Quienes hemos estudiado durante muchos años el malestar psicológico, y no dejamos de hacerlo para intentar conocer mejor sus causas, sus secuelas y sus alivios, deberíamos, a nuestra vez, no desaprovechar la ocasión de intervenir públicamente y explicar la enorme complejidad de las dolencias psicológicas y combatir uno de los grandes errores asociados a su explicación no solo a nivel popular: el error fundamental de atribución. Un sesgo cognitivo por el que, en este caso, tendemos a atribuir una conducta «disfuncional» de los demás a causas internas de las personas aquejadas (antecedentes, motivacionales, neurológicas, etc.) desestimando las causas externas o contextuales. Un sesgo recurrente en el discurso individualista para exonerar a las condiciones materiales de su contribución causal en el creciente malestar psicológico: la culpa es del individuo por no esforzarse lo suficiente para lograr satisfacer las expectativas de bienestar inoculadas culturalmente y vinculadas, cómo no, a la abundancia material, al consumo, o, también, por no saber resignarse al proceso de precarización creciente a pesar del denodado esfuerzo para prosperar.

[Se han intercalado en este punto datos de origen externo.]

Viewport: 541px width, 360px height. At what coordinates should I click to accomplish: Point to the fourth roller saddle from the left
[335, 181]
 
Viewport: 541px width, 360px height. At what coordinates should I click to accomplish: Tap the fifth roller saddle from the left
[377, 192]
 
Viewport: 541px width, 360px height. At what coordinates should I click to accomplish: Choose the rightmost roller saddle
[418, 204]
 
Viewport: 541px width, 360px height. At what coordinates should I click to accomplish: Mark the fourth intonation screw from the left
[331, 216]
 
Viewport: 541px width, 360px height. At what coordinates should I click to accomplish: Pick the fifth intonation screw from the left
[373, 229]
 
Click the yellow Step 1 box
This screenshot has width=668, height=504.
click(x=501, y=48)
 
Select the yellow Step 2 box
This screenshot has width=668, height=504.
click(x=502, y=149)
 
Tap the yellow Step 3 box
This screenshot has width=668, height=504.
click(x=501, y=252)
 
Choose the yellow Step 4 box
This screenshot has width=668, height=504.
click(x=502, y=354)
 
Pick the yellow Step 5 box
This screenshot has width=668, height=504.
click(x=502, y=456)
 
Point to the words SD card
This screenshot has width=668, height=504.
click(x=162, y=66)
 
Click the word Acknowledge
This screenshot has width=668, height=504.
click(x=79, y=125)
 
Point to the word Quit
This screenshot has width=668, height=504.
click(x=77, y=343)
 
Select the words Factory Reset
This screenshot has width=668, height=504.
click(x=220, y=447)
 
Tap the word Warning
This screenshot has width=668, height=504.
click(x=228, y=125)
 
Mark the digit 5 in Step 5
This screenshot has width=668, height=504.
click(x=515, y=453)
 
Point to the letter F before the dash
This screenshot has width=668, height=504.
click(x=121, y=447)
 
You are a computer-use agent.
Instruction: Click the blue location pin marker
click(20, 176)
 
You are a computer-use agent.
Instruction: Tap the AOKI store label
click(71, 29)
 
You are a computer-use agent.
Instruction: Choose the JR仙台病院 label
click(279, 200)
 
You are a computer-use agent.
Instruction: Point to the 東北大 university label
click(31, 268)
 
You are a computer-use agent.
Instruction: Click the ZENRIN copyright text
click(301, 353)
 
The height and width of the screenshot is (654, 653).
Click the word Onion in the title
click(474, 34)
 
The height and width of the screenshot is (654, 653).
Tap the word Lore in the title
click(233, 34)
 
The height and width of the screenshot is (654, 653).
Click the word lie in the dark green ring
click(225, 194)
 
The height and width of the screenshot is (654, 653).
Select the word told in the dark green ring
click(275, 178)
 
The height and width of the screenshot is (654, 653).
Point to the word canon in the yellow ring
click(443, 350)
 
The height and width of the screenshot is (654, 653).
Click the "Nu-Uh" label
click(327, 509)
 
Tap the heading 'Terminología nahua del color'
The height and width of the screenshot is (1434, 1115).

En realidad, el peso del contexto en la interacción cuerpo-conducta-cultura es mucho mayor de lo que el cerebro-centrismo de moda da a entender. Por ejemplo, se debería explicar más cómo el lenguaje y, particularmente, la escritura, han incidido en la reorganización de la sociedad, la psique y el cerebro. Y, partiendo de la evolución histórico-cultural de la psicopatología, explicar los procesos que llevan a convertir la presión y la incertidumbre de la vida cotidiana en problemas psicológicos. Tal y como hace el catedrático de psicología de la personalidad, evaluación y tratamientos psicológicos de la Universidad de Oviedo, Marino Pérez Álvarez, en sus obras «El mito del cerebro creador» (2011) y «Las raíces de la psicopatología moderna» (2012), entre otros trabajos.